第27話 仮の同棲結婚

 アレクセイとコーネリアが王都に帰ってきて1ヶ月が経った。今、二人は新居で同棲生活を始めている。しかし、お邪魔虫の様に彼らの両親も住んでいるのだ。


 何故こんな事になったのかというと、アレクセイは、既に伯爵家を継いでいるから当然、王都に新居がある。そこへコーネリアと一緒に住みたいと願い出た。しかしなので正式な婚姻届は出ていない。未婚の男女が監視のいない場所で、一緒に生活するなど外聞が悪いと両家の親から反対を受けた。


 どちらの家も自分たちの屋敷に住まわせると言い張った。結果、アレクセイは間をとって、母親監視の元に仮結婚生活を始めたのだが、おまけで二人の父親まで付いてきたのだ。


 「あの、父上そろそろ自分の屋敷に帰ってはいかがですか。母上だけで大丈夫なので…」


 「何をいうか。アイーダがいない屋敷に用はない。ローランドがいるから安心だ。心配はいらない」


 「そ…そうですか…」


 力なく返答するアレクセイ。一方コーネリアも


 「お父様、お母様。お願いですから私たちの事に干渉するのは控えて下さい。二人共、大人なのですから、それにアレクセイ様が結婚前の私に何かするような方でないのはご存知でしょう?」


 「うむ、そこは信用しているが、それはそれ、これはこれだ」


 「まあ、コーネリア。殿方なんて二人だけになった途端、オオカミに変わるのですよ。襲われたらどうするのです」


 コーネリアからしたら今更そうなっても構わなかった。一年も触れ合うことを禁じられ、アレクセイの我慢の限界を超えた時、他の女性に目移りするくらいなら体を繋げて、自分に縛り付けてしまいたいのだ。

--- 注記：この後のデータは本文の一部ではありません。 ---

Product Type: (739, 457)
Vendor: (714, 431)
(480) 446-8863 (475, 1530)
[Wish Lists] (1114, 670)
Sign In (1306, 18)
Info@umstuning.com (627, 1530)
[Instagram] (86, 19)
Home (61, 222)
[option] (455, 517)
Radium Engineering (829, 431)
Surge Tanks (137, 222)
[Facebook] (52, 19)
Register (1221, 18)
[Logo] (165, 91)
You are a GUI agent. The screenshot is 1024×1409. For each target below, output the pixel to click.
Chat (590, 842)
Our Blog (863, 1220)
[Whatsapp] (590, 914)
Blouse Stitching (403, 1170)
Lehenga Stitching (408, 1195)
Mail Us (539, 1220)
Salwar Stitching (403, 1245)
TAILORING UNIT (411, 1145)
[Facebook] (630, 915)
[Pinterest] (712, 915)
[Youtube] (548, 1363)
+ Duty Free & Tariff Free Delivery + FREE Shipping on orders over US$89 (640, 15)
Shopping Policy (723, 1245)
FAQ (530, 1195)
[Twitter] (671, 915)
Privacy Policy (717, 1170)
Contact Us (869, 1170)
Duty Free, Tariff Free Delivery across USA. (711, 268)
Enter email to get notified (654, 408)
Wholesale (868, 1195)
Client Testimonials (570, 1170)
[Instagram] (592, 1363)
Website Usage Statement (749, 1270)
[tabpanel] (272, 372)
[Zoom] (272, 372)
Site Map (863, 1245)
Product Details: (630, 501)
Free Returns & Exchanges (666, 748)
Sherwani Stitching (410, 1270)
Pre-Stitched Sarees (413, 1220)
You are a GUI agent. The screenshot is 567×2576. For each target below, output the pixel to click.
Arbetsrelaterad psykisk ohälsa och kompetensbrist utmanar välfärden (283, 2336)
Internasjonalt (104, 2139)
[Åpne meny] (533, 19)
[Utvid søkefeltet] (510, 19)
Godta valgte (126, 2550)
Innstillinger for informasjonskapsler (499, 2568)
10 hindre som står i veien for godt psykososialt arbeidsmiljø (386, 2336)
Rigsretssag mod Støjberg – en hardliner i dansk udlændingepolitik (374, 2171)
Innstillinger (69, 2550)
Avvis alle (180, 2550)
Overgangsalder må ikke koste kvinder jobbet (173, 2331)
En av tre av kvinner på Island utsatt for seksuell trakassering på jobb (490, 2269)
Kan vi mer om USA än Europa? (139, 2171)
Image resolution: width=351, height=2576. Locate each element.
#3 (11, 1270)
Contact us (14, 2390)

 コーネリアがそう思うのには訳があった。領地に行っている間でも友人からアレクセイの人気が高くなっている。コーネリアとの結婚が白紙になったら、誘惑する令嬢が出てきそうだと手紙に書かれていた。それに呼ばれたお茶会でも皆がアレクセイを褒め称え、コーネリアを幸せ者だと言いながら、ギラギラとした野心をむき出しにしている未亡人もいたのだ。


 コーネリアの不安は王都に帰ってき更に増していく一方で、夜会の度にあちこちからの視線を感じて息苦しさを感じていた。


 だが、コーネリアの不安をよそに、コーネリアとアレクセイが出会ったデビュタントに王家から招待状が来たのだ。この国のデビュタントは社交界デビューする子ども達とその家族が主役なので、高位貴族でも王家から招かれた貴族が出席している。誰もかれも呼べばかなりに人数になってしまう為、慣れない子供達を早く家に帰すために簡素化されている。これは5代前の国王の時に改められたことで、当時長丁場になった為、泥酔状態の大人や人ごみに酔った令嬢、途中悪ふざけをしだす令息等が続出し、会場が混乱したことが原因だった。


 そんなデビュタントの舞踏会にギャロット伯爵の名前で招待状が届いた。その真意が解らない。それに友人から忠告を受けている件の令嬢は今年のデビュタントするのだ。内心嫌な予感しかしないコーネリア。それに気づくことなくアレクセイは久々に揃って出席する公の場に、最愛の妻を着飾る事に夢中になっている。



 波乱のデビュタントの幕開けが開けた。